Mercoledì 12 settembre si terrà l’udienza sulla domanda sospensiva cautelare del Wwf sul calendario venatorio.

A difesa del calendario si sono schierate le associazioni Anuu Migratoristi Abruzzo, Federcaccia Nazionale, Federcaccia Abruzzo oltre alla Provincia dell’Aquila, portando le ragioni per cui il calendario venatorio si ritiene sia fatto bene. La battaglia sarà prima di tutto sulle preaperture del 16 settembre per le specie quaglia, fagiano e lepre, contestate nella prima versione del calendario dal Wwf in riferimento al parere Ispra.
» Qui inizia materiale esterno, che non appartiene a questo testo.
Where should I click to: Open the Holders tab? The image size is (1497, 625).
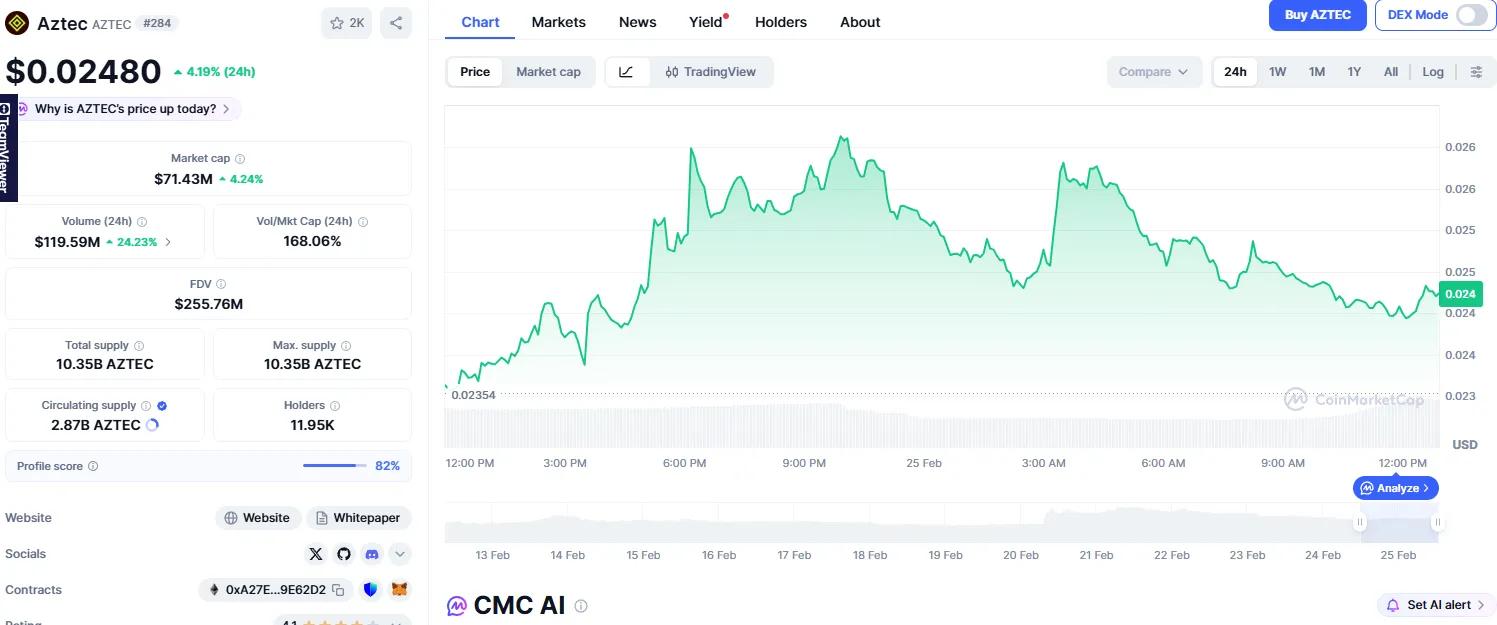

L’Avvocato Alessandro Dioguardi, incaricato della difesa da Anuu Abruzzo, spiega che un discostamento rispetto al parere ISPRA, che aveva suggerito l’apertura l’1 ottobre, c’è stato nella stesura del calendario venatorio abruzzese. Ma questo è motivato dal fatto che è la legge 157/92 a stabilire la possibilità di aprire la stagione venatoria alla terza domenica di settembre.

Naturalmente il presidente di FIDC Abruzzo Ermanno Morelli critica anche l’operato di Regione Abruzzo. Critica in particolare la potenziale contrazione della stagione di caccia alla beccaccia. Mentre in tutta Italia si caccia a gennaio, il calendario venatorio regionale subordina la sua caccia in gennaio ad ulteriori decisioni di ISPRA. Rileva inoltre ulteriori incongruenze quali la regolamentazione dell’attività venatoria all’interno delle aree SIC e ZPS, le cui norme sono europee e dove però mancano regolamenti di gestione specifici.